Only seven per cent of its consumer borrowers have asked for ‘breathing space’, with the number of requests having slowed right down recently. Lewis attributes the relatively small proportion to solid underwriting, combined with the fact that consumers have seen their income supported by government economic initiatives, while their spending has often reduced during lockdown.
The property market has obviously suffered from the lockdown, but construction is up and running again. RateSetter focuses on residential housebuilding with loan-to-value ratios of around 65 per cent, which Lewis sees as “quite a resilient market” due to underlying demand for houses.
“It’s about supporting borrowers,” he adds. “Developers need that reassurance that funding will come.”
Lewis emphasised that RateSetter’s top priority is supporting its existing customers – both investors and borrowers – in these unprecedented times.
Later in the year, RateSetter will again focus on its growth plans, which will include the reintroduction of institutional lenders on the platform next year.
Currently, RateSetter is almost completely funded by retail money with a few historical institutional investments.

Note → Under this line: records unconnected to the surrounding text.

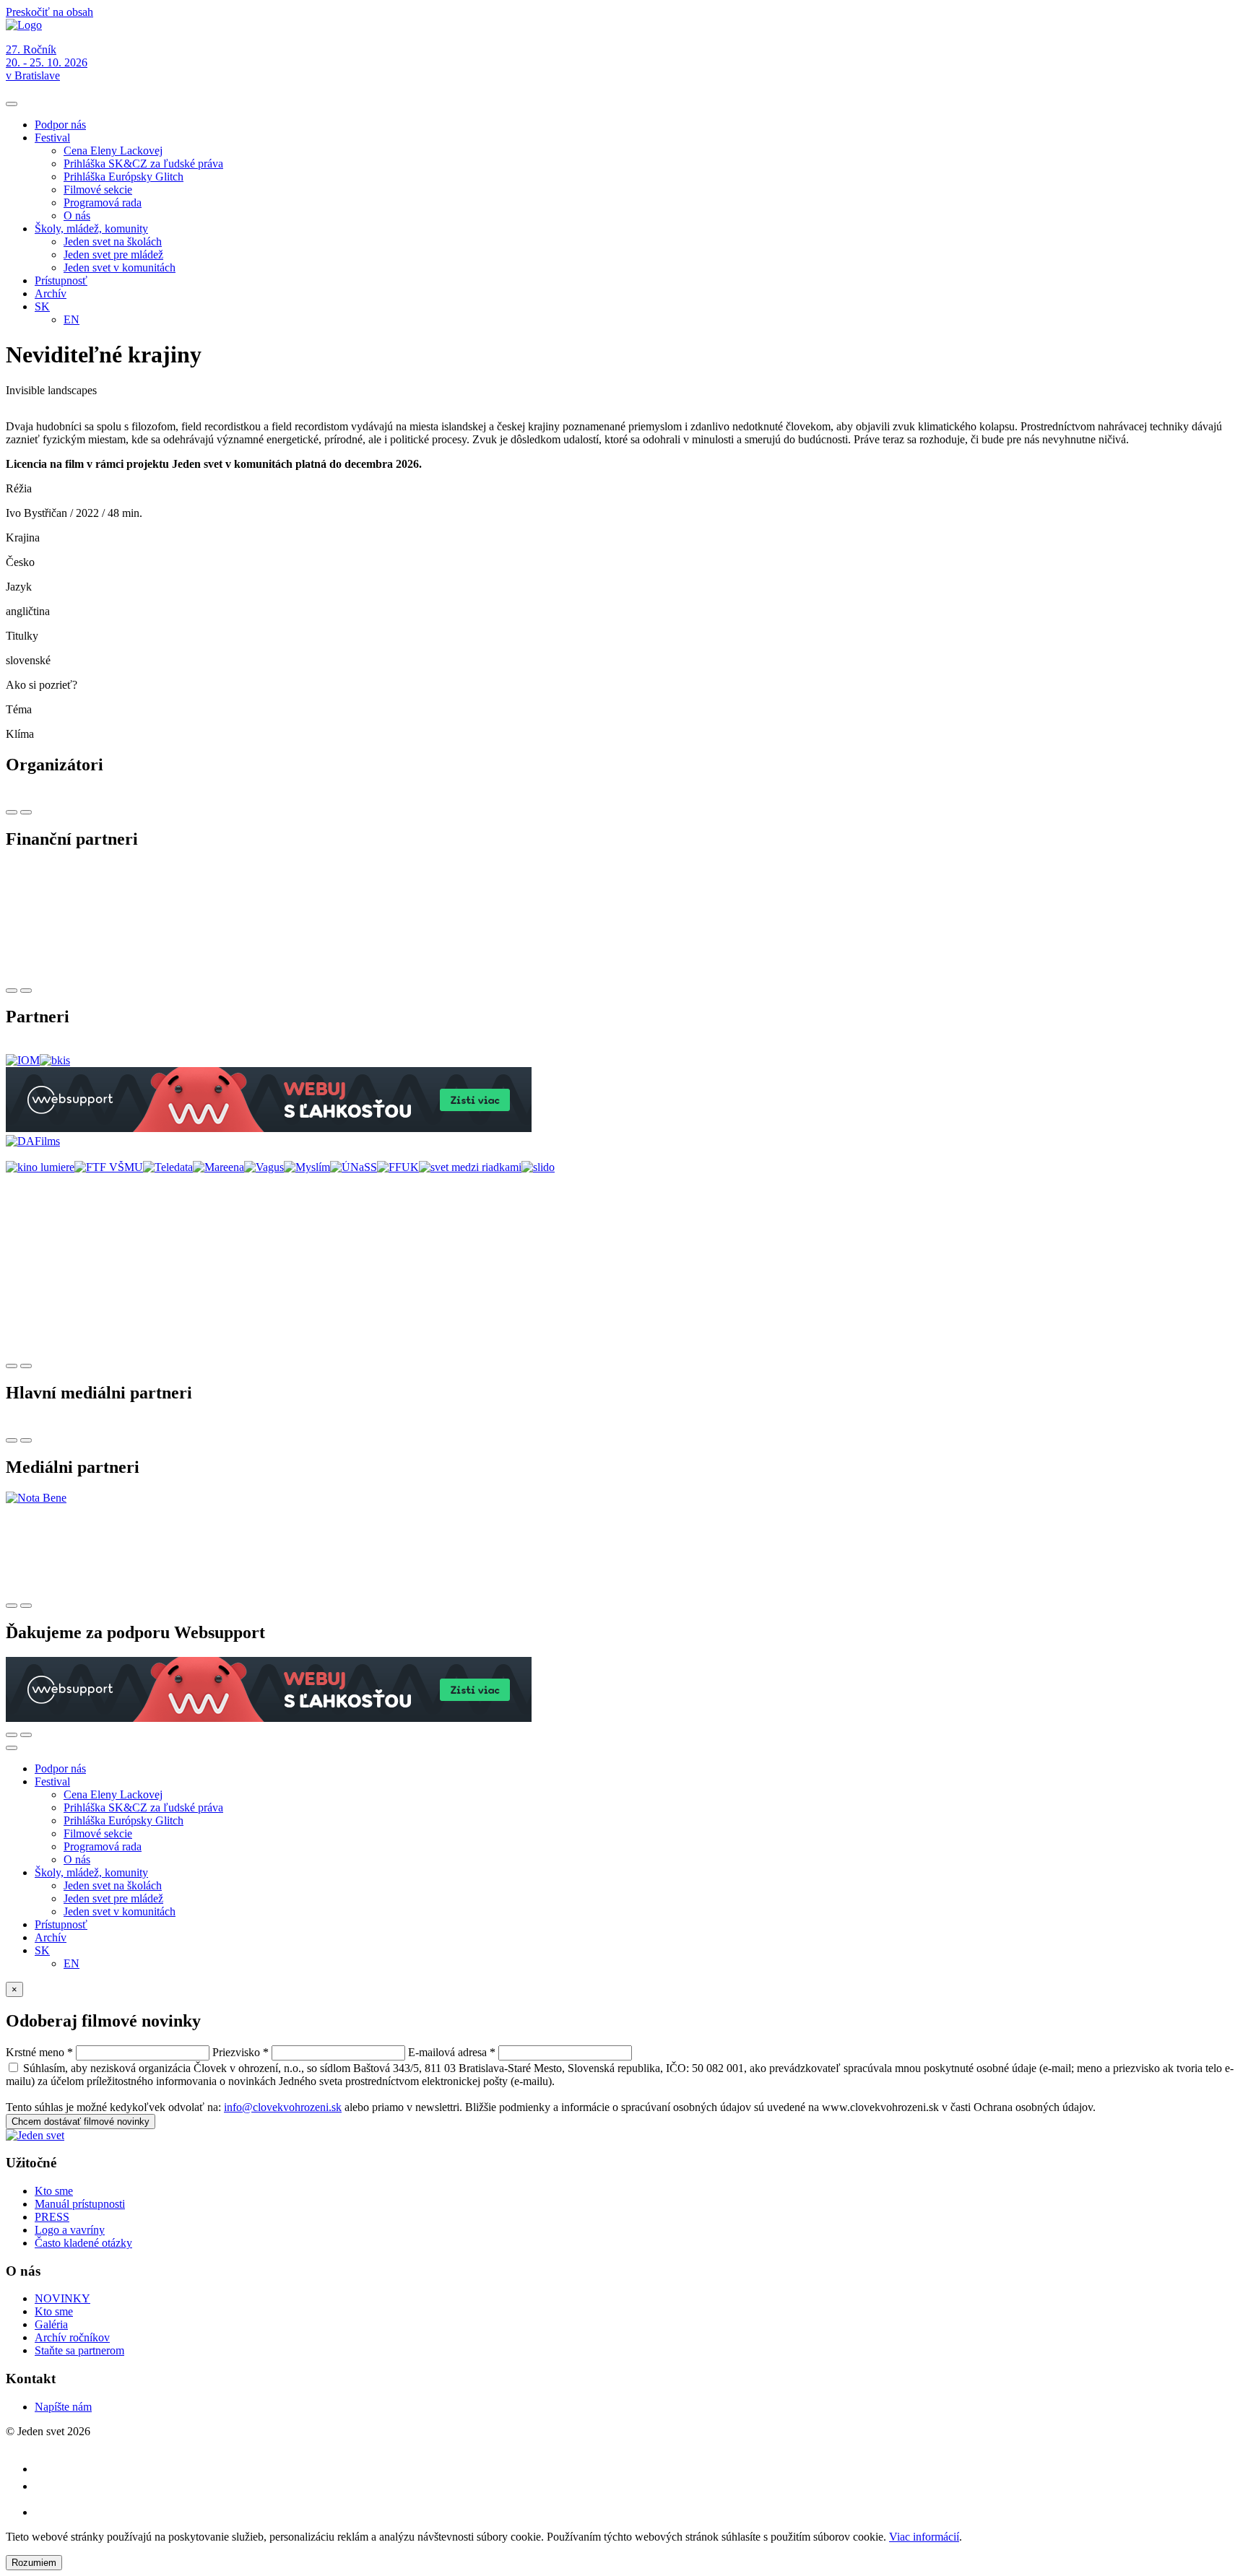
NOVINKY (62, 2298)
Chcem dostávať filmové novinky (81, 2121)
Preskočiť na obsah (49, 12)
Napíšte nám (63, 2407)
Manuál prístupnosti (80, 2204)
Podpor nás (60, 124)
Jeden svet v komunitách (120, 267)
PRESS (52, 2217)
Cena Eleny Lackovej (113, 150)
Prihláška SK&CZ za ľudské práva (143, 163)
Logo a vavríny (70, 2230)
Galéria (51, 2324)
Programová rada (103, 202)
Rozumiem (34, 2562)
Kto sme (54, 2191)
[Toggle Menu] (11, 104)
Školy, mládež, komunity (91, 228)
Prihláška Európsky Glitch (123, 176)
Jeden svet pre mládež (113, 254)
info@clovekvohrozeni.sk (283, 2107)
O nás (77, 215)
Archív (50, 293)
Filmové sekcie (98, 189)
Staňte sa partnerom (79, 2350)
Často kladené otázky (83, 2243)
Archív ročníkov (72, 2337)
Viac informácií (924, 2537)
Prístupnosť (61, 280)
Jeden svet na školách (113, 241)
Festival (52, 137)
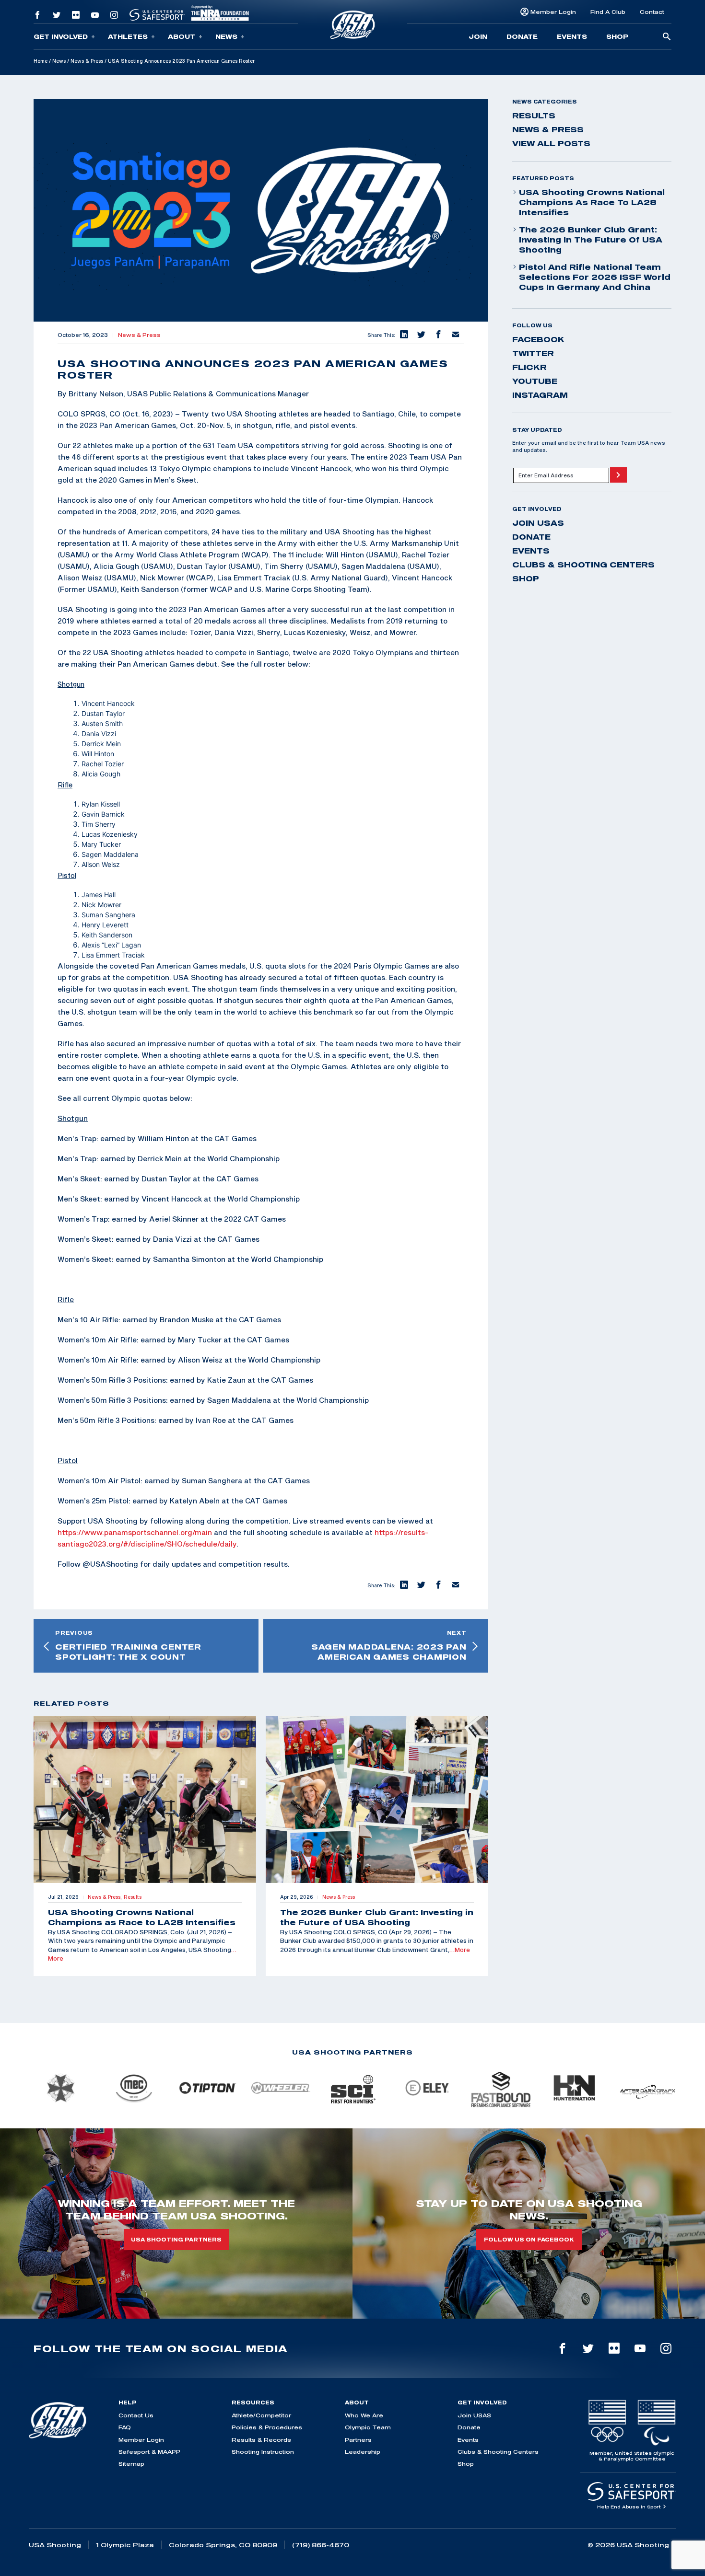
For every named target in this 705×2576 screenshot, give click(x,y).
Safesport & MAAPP (149, 2452)
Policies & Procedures (267, 2427)
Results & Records (261, 2440)
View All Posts (551, 143)
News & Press (86, 61)
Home (40, 61)
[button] (403, 335)
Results (533, 115)
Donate (522, 36)
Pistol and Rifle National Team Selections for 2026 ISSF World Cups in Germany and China (594, 277)
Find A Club (607, 12)
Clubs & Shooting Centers (583, 564)
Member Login (553, 12)
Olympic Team (368, 2427)
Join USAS (538, 523)
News (226, 36)
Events (572, 36)
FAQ (124, 2427)
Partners (358, 2440)
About (181, 36)
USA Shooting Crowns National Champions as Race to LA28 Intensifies (592, 202)
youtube (534, 381)
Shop (617, 36)
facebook (538, 339)
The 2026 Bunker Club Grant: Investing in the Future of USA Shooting (590, 239)
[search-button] (666, 37)
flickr (529, 367)
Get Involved (61, 36)
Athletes (128, 36)
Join (478, 36)
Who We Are (364, 2415)
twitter (533, 353)
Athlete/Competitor (261, 2415)
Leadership (362, 2452)
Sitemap (131, 2463)
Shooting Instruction (263, 2452)
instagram (540, 395)
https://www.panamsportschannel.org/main (135, 1532)
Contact (652, 12)
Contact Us (135, 2415)
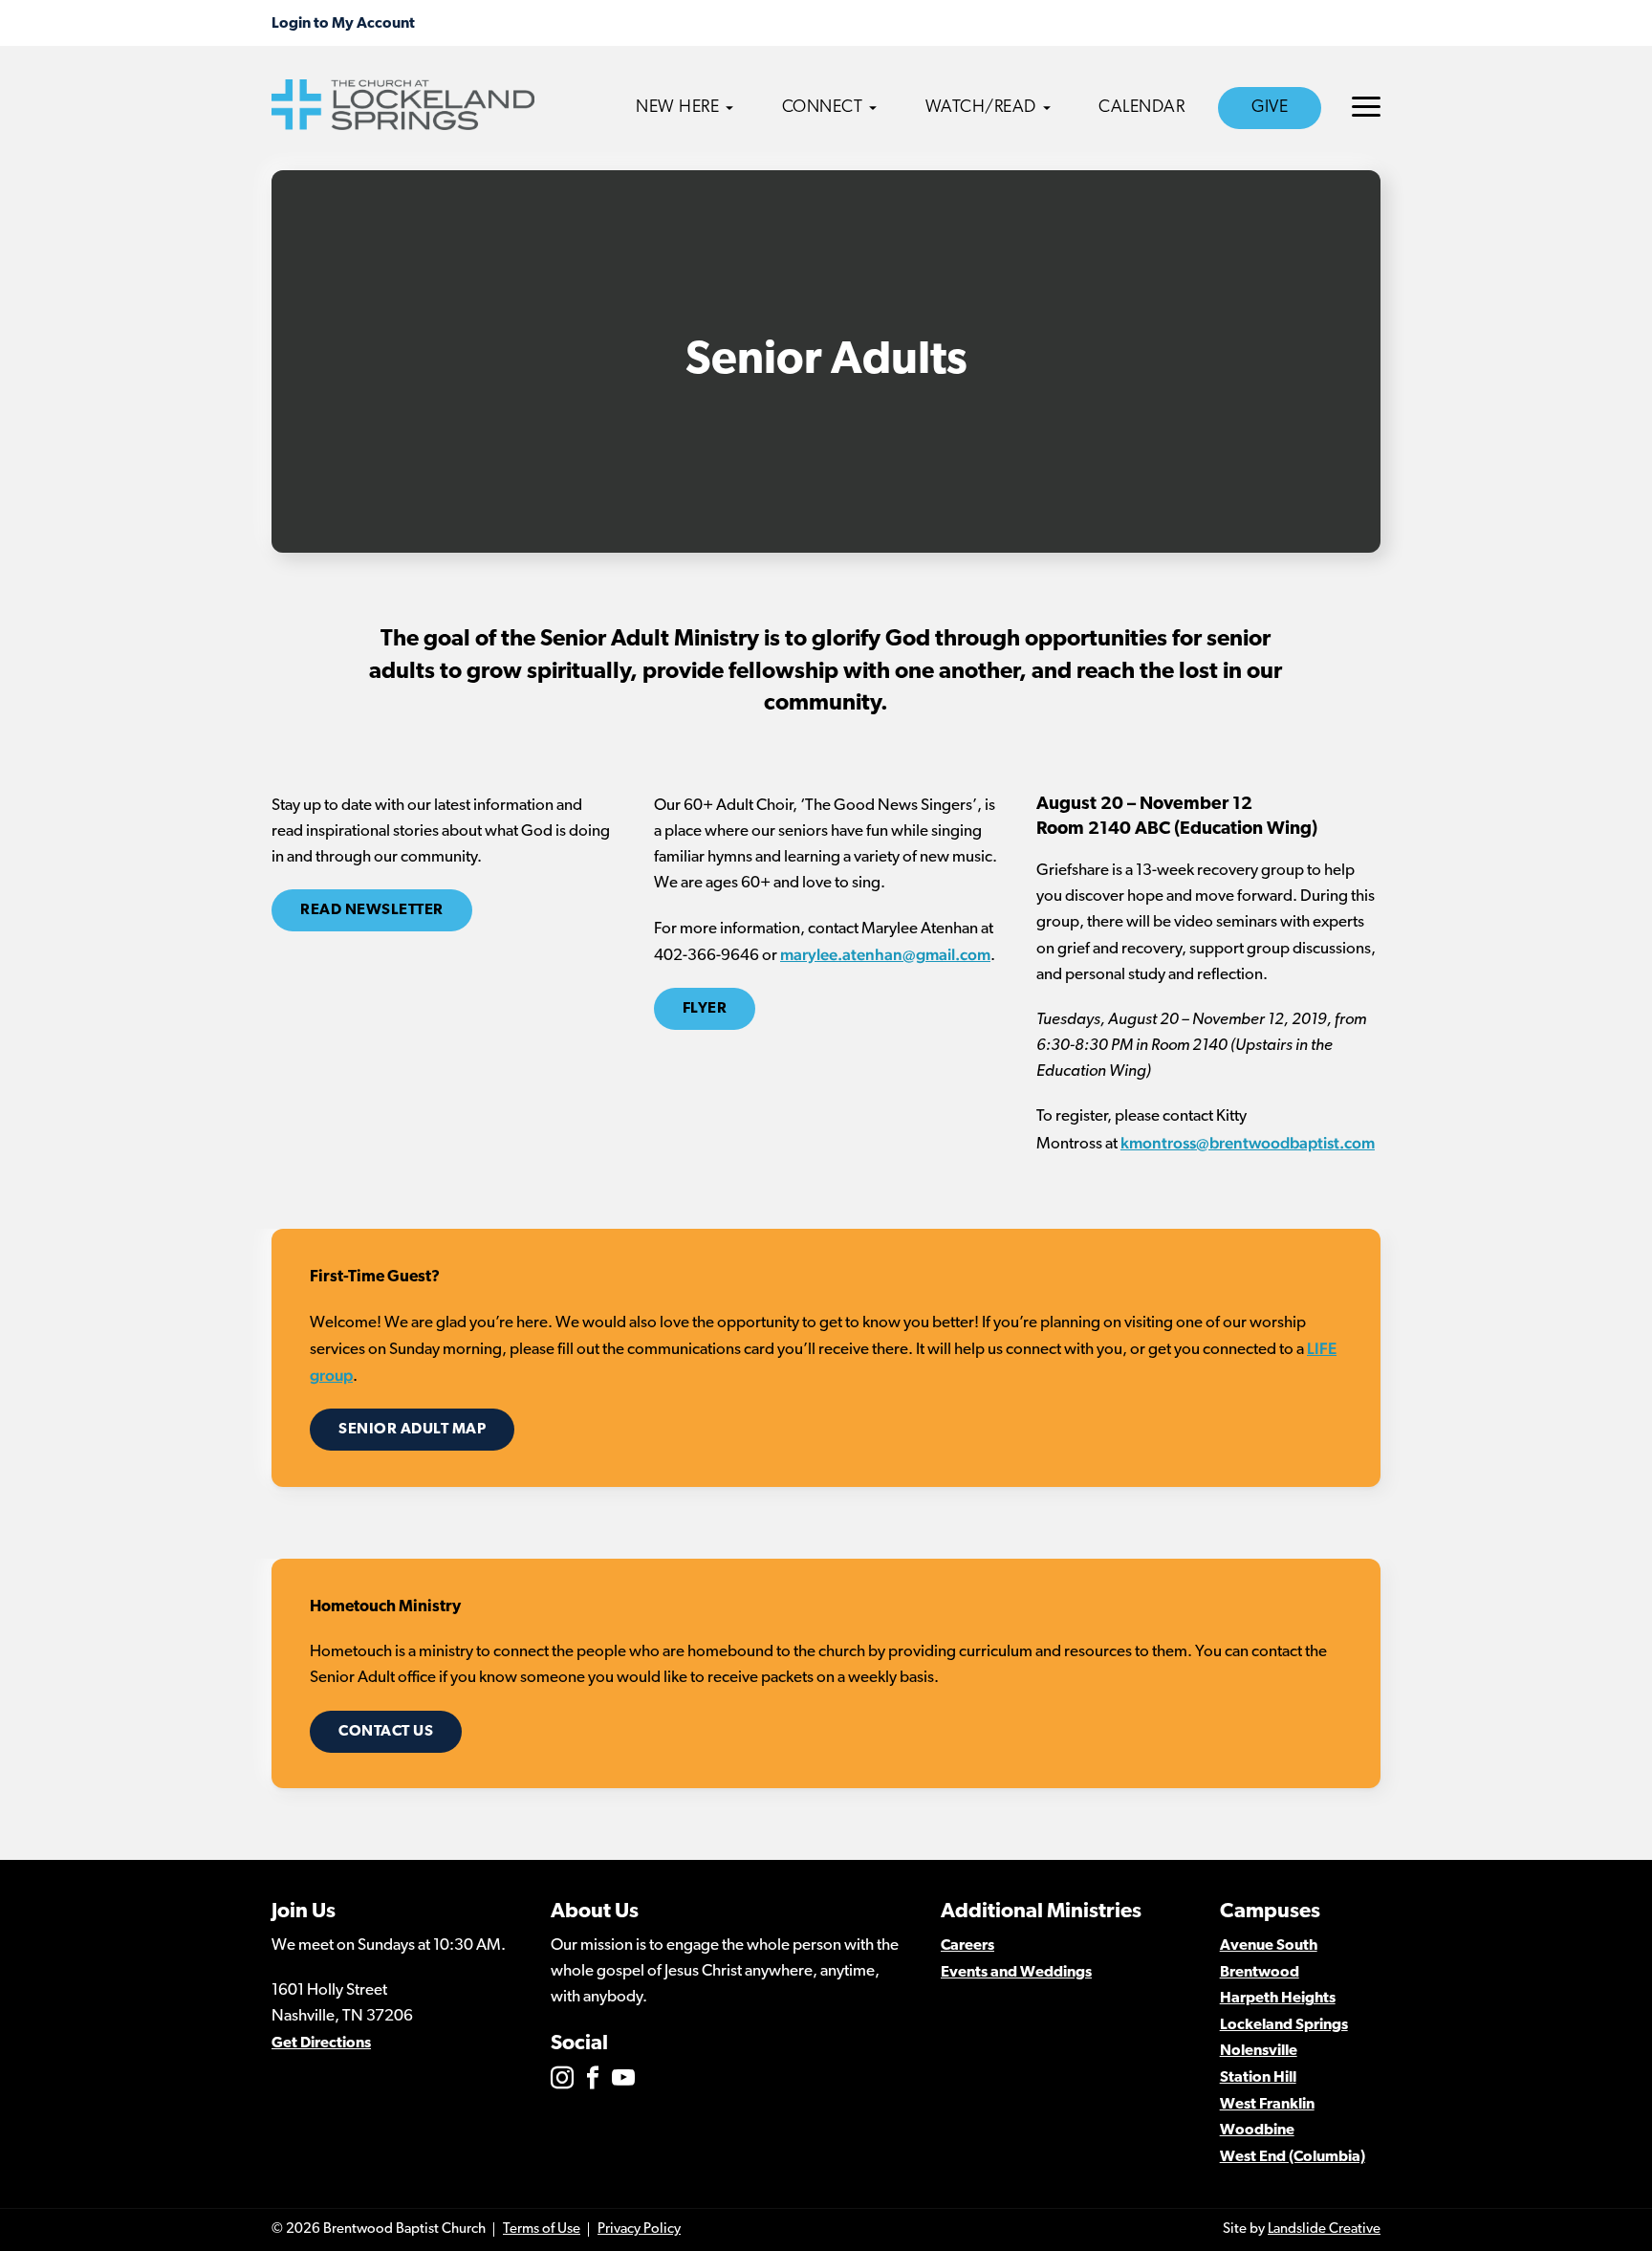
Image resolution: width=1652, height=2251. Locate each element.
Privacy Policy (639, 2229)
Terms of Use (541, 2229)
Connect (822, 108)
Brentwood (1259, 1972)
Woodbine (1257, 2130)
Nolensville (1258, 2051)
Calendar (1141, 108)
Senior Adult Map (412, 1429)
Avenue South (1268, 1946)
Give (1269, 108)
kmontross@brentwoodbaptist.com (1247, 1142)
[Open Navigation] (1366, 107)
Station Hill (1258, 2078)
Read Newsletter (372, 910)
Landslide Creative (1324, 2229)
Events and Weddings (1016, 1972)
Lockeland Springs (1284, 2025)
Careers (967, 1946)
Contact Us (385, 1731)
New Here (677, 108)
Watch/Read (980, 108)
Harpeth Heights (1278, 1998)
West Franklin (1267, 2104)
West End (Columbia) (1292, 2157)
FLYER (705, 1008)
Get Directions (321, 2043)
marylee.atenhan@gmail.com (885, 954)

“RateSetter will return to a diversified investor model,” Lewis says. “Institutional money also redeems in a crisis, but diversification is a strength.
“We have had institutional investment before – the British Business Bank and P2P Global Investments – and it was the plan, before the pandemic, to return to that for the next leg of growth, alongside retail.
“The reason for focussing on retail over the last couple of years was to streamline and become the leading Innovative Finance ISA provider, which we have achieved.”
Looking at the broader P2P sector, Lewis sees opportunities amid the crisis.
“This economic shock is the biggest threat the industry has faced but it could be the biggest opportunity for platforms to show that they can manage credit,” he says.
“RateSetter is very clear about how we manage credit, with transparent performance data published on our website.
“The crisis will change the shape of the industry. It will lead to consolidation. Only those that manage credit performance through this downturn will thrive.”